Goodness me, with the closure of the fabulous Paralympics, and with summer nearly over, writes Susann Brown, you cannot help but look back in awe at the amazing year we’ve had.
With the Queen’s Jubilee celebrations, the Olympics and the Paralympics, what a feast we’ve been party to, what talent we’ve seen and what wonderful, life-changing, never-to-be-forgotten achievements we have shared - not only by our sportspeople, but also by the legendary superstars who turned out to entertain us for the feast of celebrations, the opening and closing concerts, and the like.
All this is especially amazing when you compare it with the doom and gloom of the economic situation. For a while, we were able to forget about our tightened belts and sit back to enjoy one one performance, one spectacular achievement after another.
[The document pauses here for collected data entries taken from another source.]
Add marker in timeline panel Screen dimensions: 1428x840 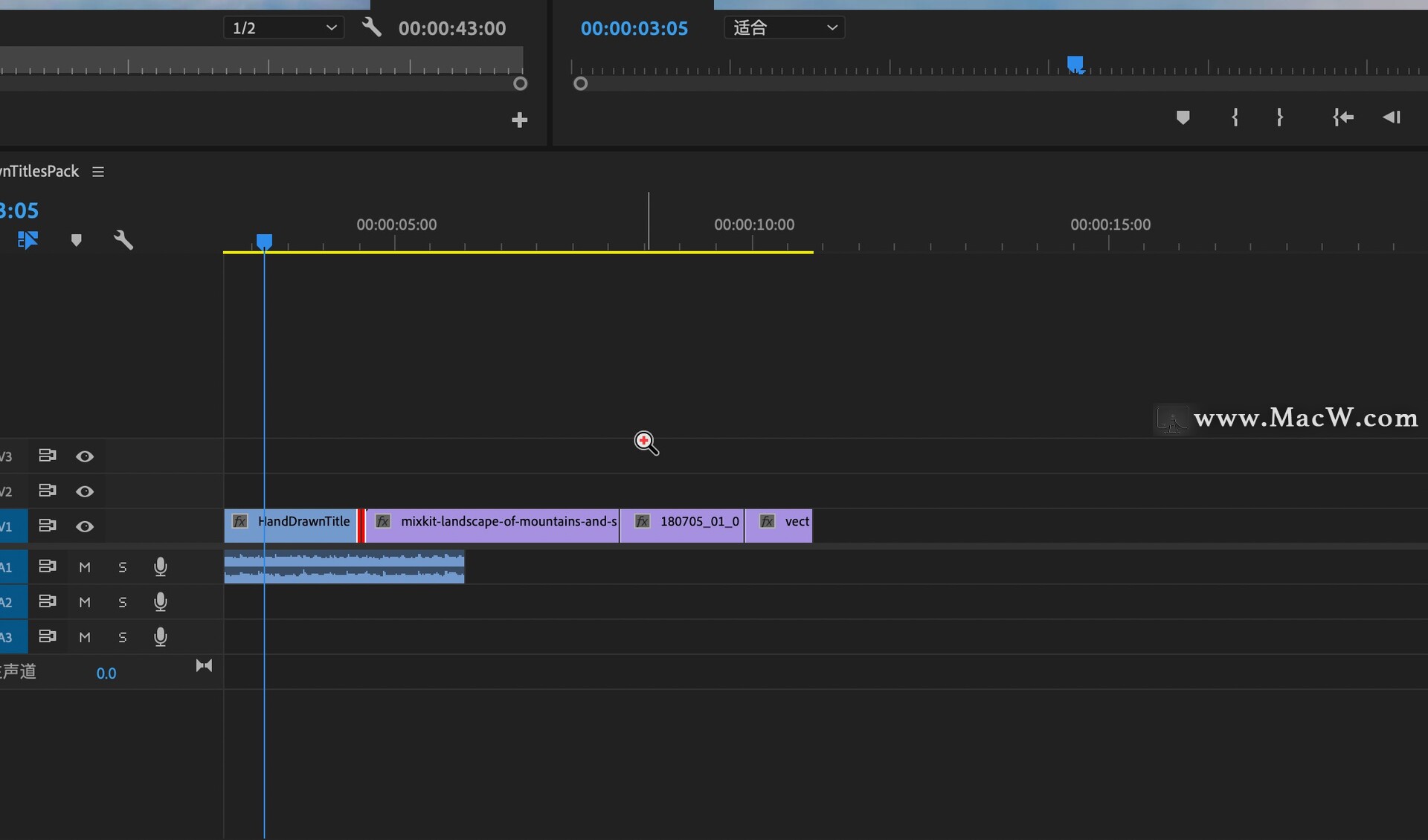coord(76,240)
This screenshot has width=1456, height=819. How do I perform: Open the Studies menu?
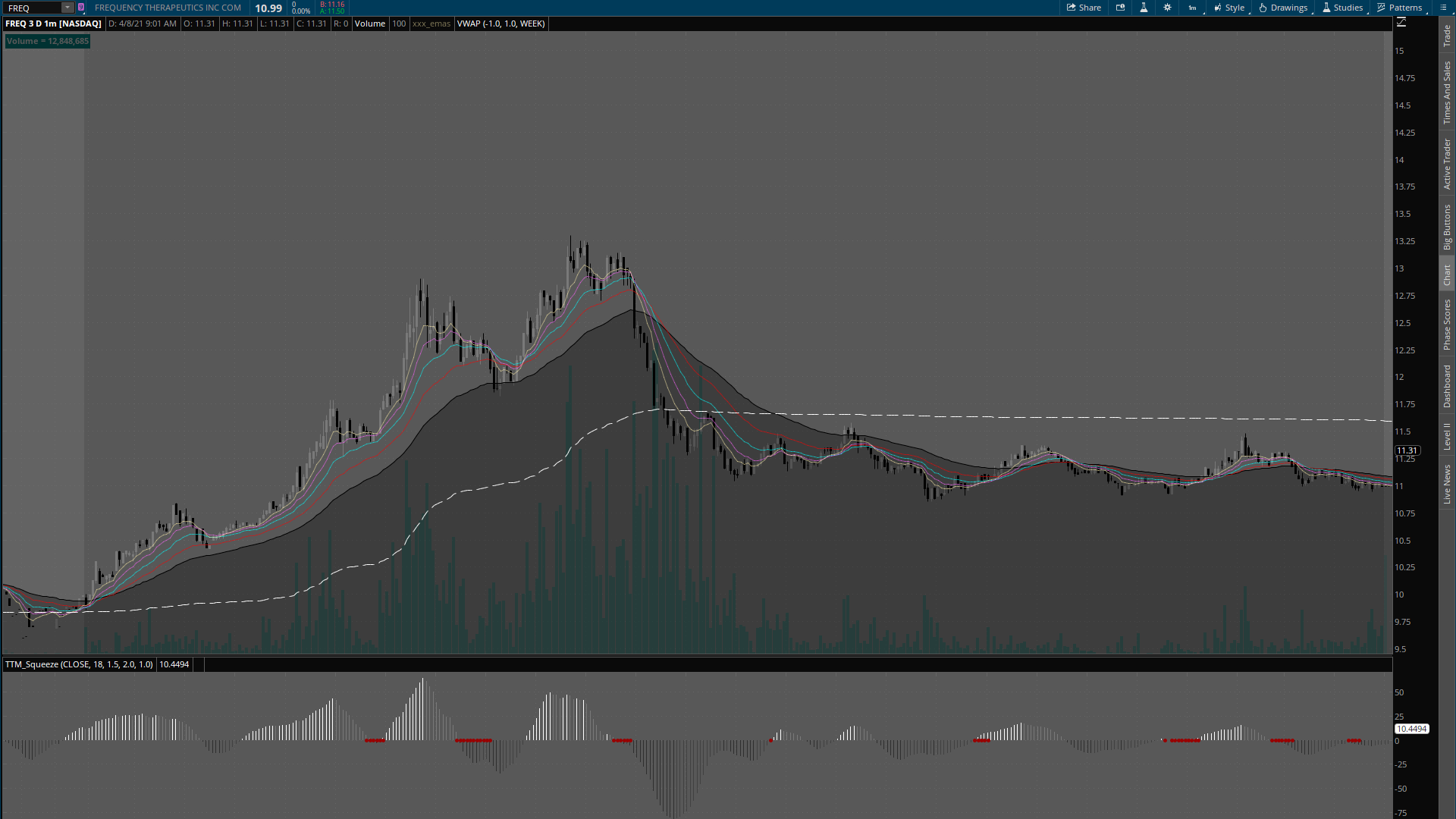point(1342,8)
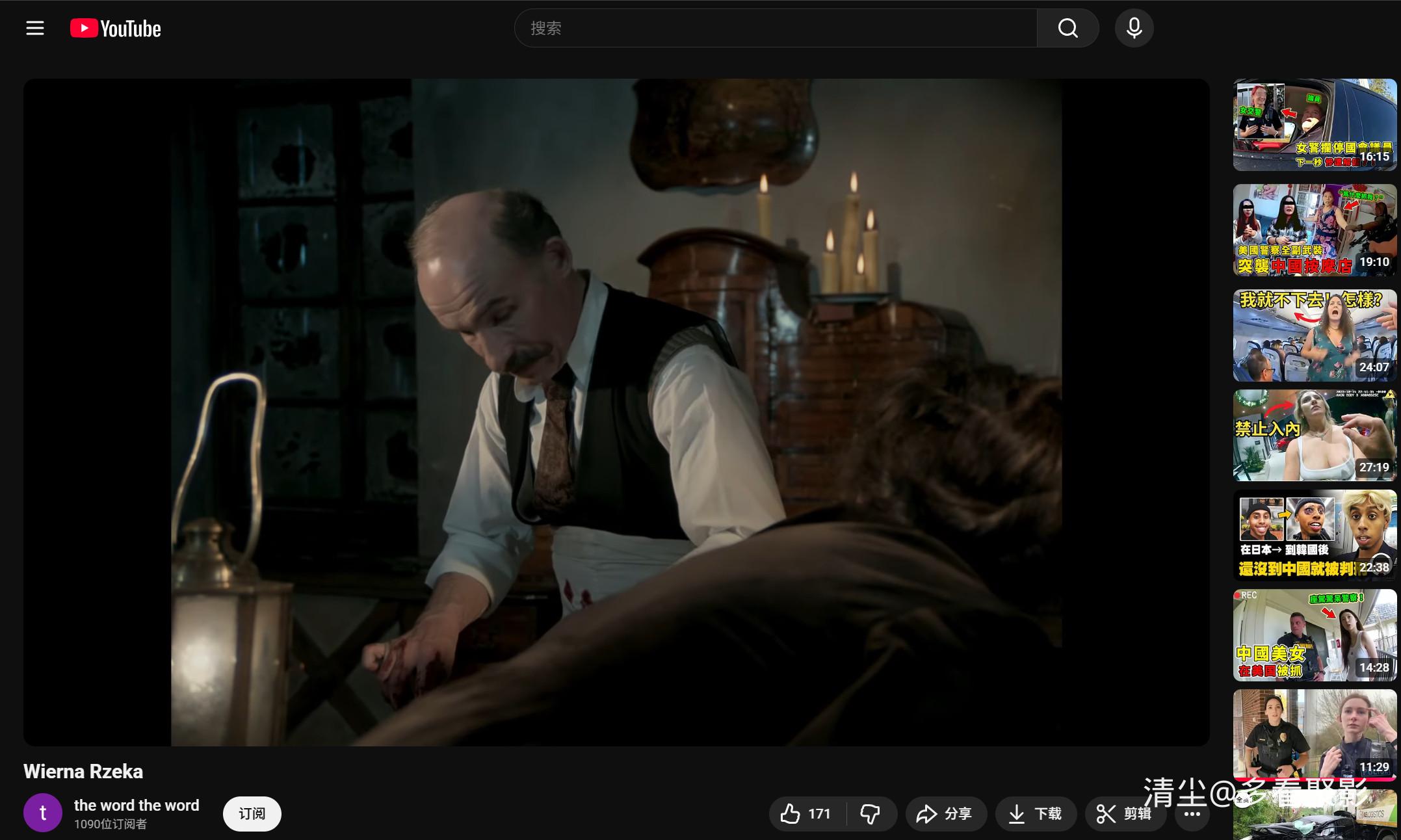Click the video player to pause

coord(616,412)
There was some criticism of certain ‘mature’ entertainers, but, whether or not they lacked their former energy and sparkle, was it not fitting that this brilliant year should mark their swan song?
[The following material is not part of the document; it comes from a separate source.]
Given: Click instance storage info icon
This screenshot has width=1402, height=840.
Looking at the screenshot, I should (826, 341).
But whilst all the life skill experts tell us to look forward, now and again I think it’s important to look back at where we were, what we’ve done, what strides our world has made, over the past years. Without going as far back as Dickensian boys scrabbling up chimneys, if we just reflect on our lives today in relation to those of our parents or grandparents, we might realise just how privilaged we are. I doubt if there’s a family reading this that doesn’t own at least one car. My partner John tells me when he was a boy, there were less than half adozen car-owners in a street of more than 500 houses, and I remember my family had one of those TV sets, black and white with a nine-inch screen. That was luxury and I loved the stars that came on when you switched off the set.
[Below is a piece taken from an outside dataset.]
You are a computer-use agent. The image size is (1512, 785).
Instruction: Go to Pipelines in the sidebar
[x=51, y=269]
The internet links you to the biggest encyclopedia you could dream of and you can talk to anyone in the world, immediately, seamlessly, from your house, your garden, your garage or even your bathroom on your mobile phone. On top of that, you can pay your bills, watch yesterday’s soaps, do your banking, your shopping, book your holiday, your flights, your hotel and your car all with a few clicks.
Yes, we can organise our lives these days hardly needing to leave the house, but is that a good thing? Not only might dependence on technology become stifling, it could turn us all into unsociable creatures. If we don’t have to go out, and elect not to bother, we risk losing the ability or the desire to integrate with neighbours, to socialise discuss, compare, or compete with our friends.
If so, where, I wonder, would the next generation of superstars find the motivation to to break through impossible barriers to give us the sort of performances we have been priviledged to witness in 2012?